Input »
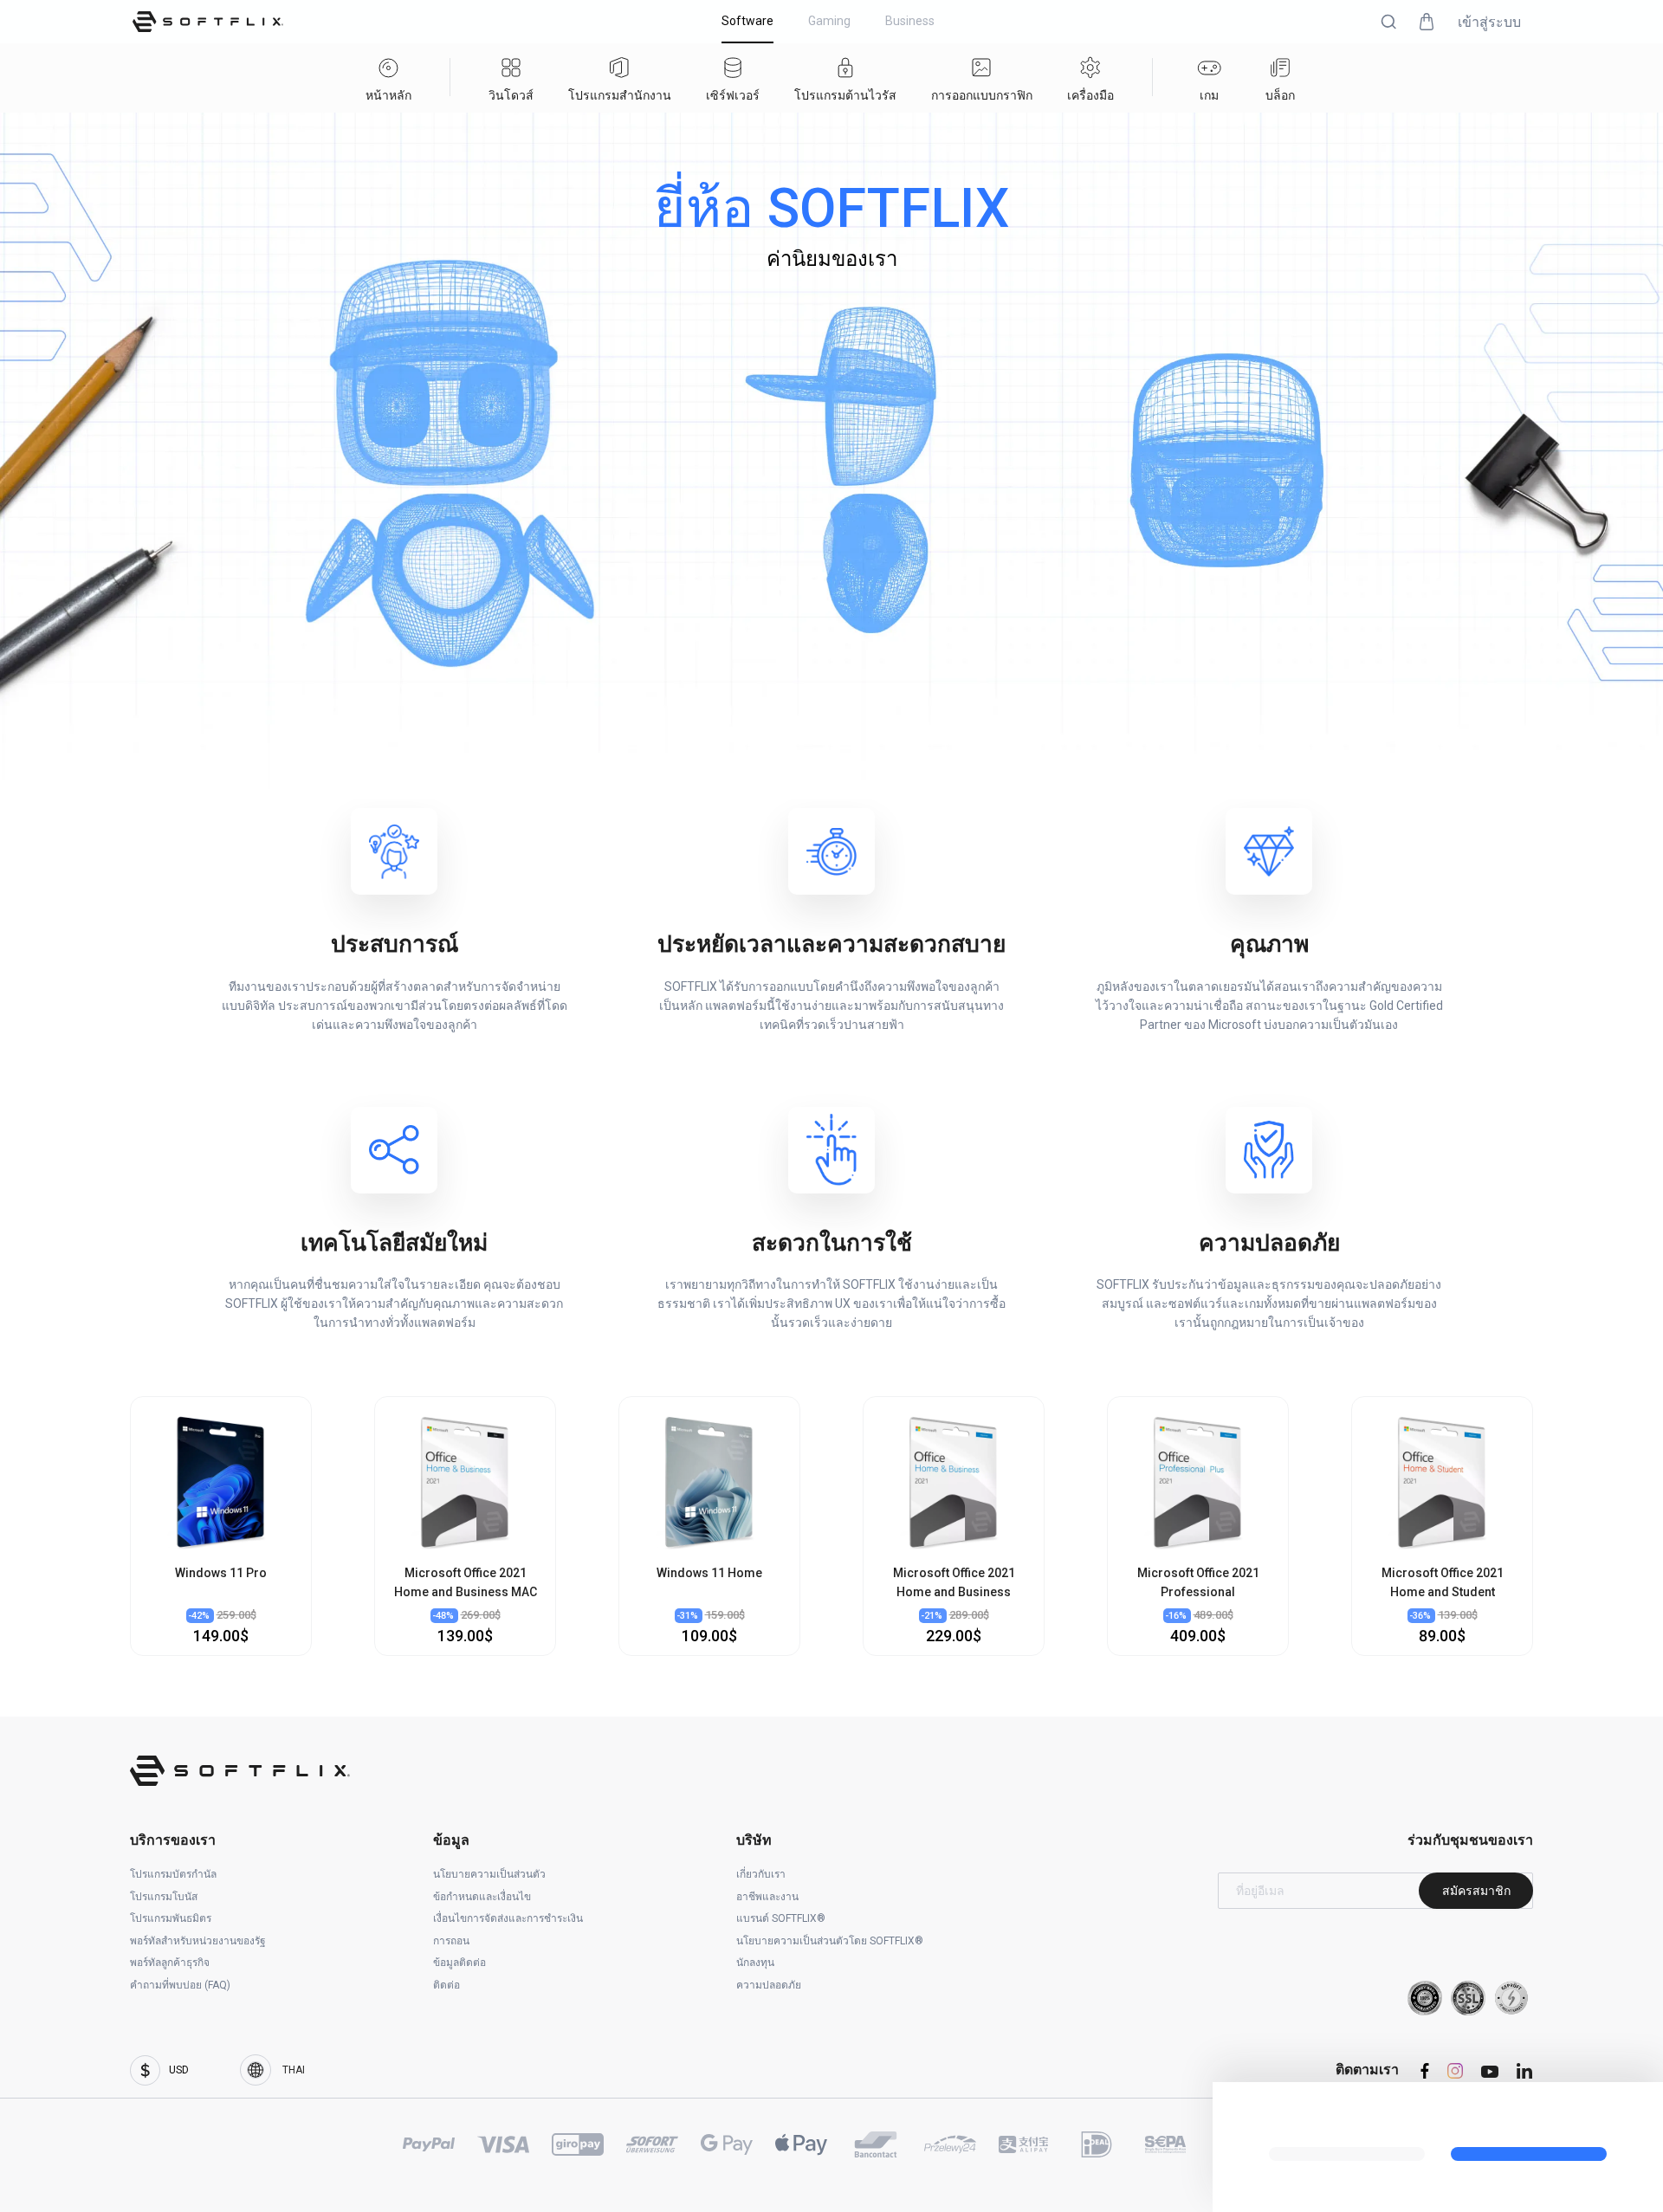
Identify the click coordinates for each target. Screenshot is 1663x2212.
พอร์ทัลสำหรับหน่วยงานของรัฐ (198, 1941)
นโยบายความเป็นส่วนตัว (489, 1874)
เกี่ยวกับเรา (761, 1874)
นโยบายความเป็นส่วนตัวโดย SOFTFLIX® (829, 1941)
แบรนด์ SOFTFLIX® (780, 1918)
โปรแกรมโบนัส (163, 1897)
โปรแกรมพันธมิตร (170, 1918)
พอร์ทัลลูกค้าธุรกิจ (170, 1963)
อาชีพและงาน (767, 1897)
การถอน (451, 1941)
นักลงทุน (755, 1963)
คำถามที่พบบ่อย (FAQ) (180, 1985)
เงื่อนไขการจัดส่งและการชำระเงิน (508, 1918)
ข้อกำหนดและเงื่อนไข (482, 1897)
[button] (1388, 21)
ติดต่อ (446, 1985)
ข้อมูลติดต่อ (459, 1963)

What you should do » Your task is to transcribe, with no changes, only the lines of the listing above that lie between the line holding "โปรแกรมพันธมิตร (170, 1918)" and the line holding "ติดต่อ (446, 1985)", inclusive.

Answer for this exercise »
โปรแกรมพันธมิตร (170, 1918)
พอร์ทัลลูกค้าธุรกิจ (170, 1963)
อาชีพและงาน (767, 1897)
การถอน (451, 1941)
นักลงทุน (755, 1963)
คำถามที่พบบ่อย (FAQ) (180, 1985)
เงื่อนไขการจัดส่งและการชำระเงิน (508, 1918)
ข้อกำหนดและเงื่อนไข (482, 1897)
[button] (1388, 21)
ติดต่อ (446, 1985)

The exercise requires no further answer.